» **TASK GOAL**:
Could you rewrite the lines from the very first one through the line that has "pyautogui.click(x=1024, y=1396)", replacing "GUI agent" with "desktop agent" and keeping everything else the same?

Stored items
□ □ □ □ □

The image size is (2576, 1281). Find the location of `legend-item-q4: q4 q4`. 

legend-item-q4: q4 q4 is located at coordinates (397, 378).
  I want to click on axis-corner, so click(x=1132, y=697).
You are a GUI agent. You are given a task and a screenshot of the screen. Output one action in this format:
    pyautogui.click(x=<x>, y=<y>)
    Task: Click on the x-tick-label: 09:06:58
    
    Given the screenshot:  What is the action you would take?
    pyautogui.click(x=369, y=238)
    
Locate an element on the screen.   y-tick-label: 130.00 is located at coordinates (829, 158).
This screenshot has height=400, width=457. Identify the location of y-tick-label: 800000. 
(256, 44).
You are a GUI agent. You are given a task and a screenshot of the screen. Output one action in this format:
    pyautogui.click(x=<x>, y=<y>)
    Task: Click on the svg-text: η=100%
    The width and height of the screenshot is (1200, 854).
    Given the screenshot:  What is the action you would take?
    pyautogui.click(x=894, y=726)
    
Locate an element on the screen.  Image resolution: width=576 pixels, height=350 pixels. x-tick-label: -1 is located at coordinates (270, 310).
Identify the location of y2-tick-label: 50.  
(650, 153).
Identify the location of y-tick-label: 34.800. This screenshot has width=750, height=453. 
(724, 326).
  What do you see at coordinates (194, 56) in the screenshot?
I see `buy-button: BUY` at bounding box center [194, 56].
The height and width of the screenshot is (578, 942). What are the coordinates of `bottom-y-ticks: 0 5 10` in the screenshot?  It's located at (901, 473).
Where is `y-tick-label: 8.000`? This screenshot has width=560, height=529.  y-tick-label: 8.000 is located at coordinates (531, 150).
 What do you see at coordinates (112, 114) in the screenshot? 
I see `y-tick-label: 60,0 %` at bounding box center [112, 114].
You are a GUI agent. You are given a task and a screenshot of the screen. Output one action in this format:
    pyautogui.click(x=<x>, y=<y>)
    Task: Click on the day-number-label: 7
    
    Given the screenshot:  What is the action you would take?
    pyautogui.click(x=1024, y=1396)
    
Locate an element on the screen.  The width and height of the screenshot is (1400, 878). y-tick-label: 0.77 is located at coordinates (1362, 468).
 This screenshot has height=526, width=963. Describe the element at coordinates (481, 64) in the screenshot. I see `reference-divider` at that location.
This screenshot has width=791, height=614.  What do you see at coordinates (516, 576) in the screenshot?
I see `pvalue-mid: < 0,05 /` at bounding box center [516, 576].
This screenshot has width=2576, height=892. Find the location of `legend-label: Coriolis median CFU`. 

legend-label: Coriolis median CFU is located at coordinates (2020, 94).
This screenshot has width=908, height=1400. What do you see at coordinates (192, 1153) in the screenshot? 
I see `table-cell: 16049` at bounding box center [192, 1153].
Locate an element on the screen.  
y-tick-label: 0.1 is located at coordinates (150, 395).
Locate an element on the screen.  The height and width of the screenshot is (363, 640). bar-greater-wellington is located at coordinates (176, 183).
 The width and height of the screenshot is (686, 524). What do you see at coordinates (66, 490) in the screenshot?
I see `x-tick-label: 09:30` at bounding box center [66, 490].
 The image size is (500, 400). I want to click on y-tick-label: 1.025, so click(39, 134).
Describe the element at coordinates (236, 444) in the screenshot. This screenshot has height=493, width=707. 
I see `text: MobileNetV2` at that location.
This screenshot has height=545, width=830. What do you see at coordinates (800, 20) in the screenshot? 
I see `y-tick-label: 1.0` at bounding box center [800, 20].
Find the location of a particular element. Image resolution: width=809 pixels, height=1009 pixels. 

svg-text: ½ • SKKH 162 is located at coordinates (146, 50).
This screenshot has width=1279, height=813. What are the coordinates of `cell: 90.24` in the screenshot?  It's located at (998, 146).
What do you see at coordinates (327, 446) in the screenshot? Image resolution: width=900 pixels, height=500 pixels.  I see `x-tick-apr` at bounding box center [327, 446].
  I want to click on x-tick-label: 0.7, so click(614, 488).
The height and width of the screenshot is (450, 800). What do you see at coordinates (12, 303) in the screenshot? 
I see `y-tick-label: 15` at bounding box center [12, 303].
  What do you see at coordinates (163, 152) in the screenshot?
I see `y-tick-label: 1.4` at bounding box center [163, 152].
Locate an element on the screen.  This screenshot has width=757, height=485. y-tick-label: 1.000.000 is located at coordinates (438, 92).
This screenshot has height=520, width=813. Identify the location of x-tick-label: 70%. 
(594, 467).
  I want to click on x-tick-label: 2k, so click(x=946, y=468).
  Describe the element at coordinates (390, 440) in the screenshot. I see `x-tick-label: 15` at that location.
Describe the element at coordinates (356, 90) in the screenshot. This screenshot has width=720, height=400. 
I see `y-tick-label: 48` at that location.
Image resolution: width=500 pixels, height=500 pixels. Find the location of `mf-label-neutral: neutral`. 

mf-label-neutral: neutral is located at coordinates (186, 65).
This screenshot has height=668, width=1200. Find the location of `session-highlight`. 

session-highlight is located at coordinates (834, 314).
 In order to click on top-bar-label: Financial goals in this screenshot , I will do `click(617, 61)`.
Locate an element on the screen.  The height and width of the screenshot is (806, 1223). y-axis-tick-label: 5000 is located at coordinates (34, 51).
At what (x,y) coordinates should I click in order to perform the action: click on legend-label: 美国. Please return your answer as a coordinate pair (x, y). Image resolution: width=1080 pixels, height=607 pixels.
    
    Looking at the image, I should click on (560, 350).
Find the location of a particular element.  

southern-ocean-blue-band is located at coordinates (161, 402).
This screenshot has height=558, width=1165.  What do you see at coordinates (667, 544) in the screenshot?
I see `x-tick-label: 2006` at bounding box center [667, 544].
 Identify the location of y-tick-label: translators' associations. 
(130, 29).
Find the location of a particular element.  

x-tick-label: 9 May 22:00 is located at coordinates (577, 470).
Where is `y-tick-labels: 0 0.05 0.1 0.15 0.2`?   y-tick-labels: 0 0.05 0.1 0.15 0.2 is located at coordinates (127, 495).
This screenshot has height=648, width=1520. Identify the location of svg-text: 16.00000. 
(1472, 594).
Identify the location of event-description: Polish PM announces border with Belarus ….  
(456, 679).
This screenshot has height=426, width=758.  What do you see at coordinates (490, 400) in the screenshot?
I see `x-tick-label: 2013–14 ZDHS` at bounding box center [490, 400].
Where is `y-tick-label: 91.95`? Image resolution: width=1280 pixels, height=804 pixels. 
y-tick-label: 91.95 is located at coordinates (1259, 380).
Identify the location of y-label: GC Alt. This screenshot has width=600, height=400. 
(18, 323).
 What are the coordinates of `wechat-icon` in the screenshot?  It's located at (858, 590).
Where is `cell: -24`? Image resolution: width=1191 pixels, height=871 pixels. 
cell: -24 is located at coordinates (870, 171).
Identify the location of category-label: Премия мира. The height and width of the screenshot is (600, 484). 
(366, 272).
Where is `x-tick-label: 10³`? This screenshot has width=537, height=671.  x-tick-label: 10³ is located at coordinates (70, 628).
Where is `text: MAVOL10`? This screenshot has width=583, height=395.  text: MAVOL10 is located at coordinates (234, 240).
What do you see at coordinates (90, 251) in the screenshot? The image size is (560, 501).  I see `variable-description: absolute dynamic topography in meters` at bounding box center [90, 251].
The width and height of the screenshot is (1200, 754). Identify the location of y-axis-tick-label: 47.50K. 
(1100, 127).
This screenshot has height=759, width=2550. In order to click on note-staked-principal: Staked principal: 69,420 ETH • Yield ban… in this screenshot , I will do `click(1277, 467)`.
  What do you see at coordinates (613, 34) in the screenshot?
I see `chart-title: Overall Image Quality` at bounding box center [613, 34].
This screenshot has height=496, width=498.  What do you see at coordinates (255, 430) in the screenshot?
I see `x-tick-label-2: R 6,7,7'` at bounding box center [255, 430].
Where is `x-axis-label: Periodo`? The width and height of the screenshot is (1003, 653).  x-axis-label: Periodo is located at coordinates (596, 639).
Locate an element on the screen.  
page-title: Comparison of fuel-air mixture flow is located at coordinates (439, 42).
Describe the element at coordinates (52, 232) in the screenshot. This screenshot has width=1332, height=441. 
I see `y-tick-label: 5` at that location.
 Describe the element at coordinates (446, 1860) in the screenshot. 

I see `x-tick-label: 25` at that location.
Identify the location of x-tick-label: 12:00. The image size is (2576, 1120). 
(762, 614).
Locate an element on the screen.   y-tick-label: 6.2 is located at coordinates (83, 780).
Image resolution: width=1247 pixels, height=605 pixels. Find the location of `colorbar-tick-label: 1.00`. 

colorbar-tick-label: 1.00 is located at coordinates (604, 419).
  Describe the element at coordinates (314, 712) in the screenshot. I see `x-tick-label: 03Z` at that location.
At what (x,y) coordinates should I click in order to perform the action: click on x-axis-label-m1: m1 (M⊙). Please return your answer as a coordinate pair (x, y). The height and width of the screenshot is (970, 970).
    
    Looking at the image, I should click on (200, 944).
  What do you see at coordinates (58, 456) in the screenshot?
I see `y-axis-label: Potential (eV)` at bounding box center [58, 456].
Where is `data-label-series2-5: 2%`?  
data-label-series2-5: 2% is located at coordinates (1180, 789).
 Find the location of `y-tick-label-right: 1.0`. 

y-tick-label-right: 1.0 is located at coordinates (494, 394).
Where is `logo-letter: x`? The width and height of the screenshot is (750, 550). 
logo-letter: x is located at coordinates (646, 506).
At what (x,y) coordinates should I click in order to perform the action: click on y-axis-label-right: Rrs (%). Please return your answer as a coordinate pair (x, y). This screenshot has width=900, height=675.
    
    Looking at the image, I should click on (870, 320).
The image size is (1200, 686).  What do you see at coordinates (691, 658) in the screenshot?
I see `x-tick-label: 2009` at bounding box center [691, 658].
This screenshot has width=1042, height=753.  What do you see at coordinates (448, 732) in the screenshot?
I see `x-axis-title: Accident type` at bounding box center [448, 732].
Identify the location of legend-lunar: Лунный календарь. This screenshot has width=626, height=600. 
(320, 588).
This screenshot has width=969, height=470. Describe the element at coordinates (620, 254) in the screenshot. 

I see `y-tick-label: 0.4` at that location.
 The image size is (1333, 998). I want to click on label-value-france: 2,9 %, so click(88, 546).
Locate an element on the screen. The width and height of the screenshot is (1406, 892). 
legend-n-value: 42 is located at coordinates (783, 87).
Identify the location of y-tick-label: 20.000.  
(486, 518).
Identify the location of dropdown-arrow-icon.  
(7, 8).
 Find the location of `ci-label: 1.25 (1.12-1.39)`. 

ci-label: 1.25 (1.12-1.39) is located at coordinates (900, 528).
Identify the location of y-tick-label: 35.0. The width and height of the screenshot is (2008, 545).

□ □ □ □ □

» **SOLUTION FOR THIS TASK**:
The image size is (2576, 1281). Find the location of `legend-item-q4: q4 q4`. 

legend-item-q4: q4 q4 is located at coordinates (397, 378).
  I want to click on axis-corner, so click(x=1132, y=697).
You are a desktop agent. You are given a task and a screenshot of the screen. Output one action in this format:
    pyautogui.click(x=<x>, y=<y>)
    Task: Click on the x-tick-label: 09:06:58
    
    Given the screenshot:  What is the action you would take?
    pyautogui.click(x=369, y=238)
    
Locate an element on the screen.   y-tick-label: 130.00 is located at coordinates (829, 158).
This screenshot has height=400, width=457. Identify the location of y-tick-label: 800000. 
(256, 44).
You are a desktop agent. You are given a task and a screenshot of the screen. Output one action in this format:
    pyautogui.click(x=<x>, y=<y>)
    Task: Click on the svg-text: η=100%
    The width and height of the screenshot is (1200, 854).
    Given the screenshot:  What is the action you would take?
    pyautogui.click(x=894, y=726)
    
Locate an element on the screen.  Image resolution: width=576 pixels, height=350 pixels. x-tick-label: -1 is located at coordinates (270, 310).
Identify the location of y2-tick-label: 50.  
(650, 153).
Identify the location of y-tick-label: 34.800. This screenshot has width=750, height=453. 
(724, 326).
  What do you see at coordinates (194, 56) in the screenshot?
I see `buy-button: BUY` at bounding box center [194, 56].
The height and width of the screenshot is (578, 942). What are the coordinates of `bottom-y-ticks: 0 5 10` in the screenshot?  It's located at (901, 473).
Where is `y-tick-label: 8.000`? This screenshot has width=560, height=529.  y-tick-label: 8.000 is located at coordinates (531, 150).
 What do you see at coordinates (112, 114) in the screenshot? 
I see `y-tick-label: 60,0 %` at bounding box center [112, 114].
You are a desktop agent. You are given a task and a screenshot of the screen. Output one action in this format:
    pyautogui.click(x=<x>, y=<y>)
    Task: Click on the day-number-label: 7
    
    Given the screenshot:  What is the action you would take?
    pyautogui.click(x=1024, y=1396)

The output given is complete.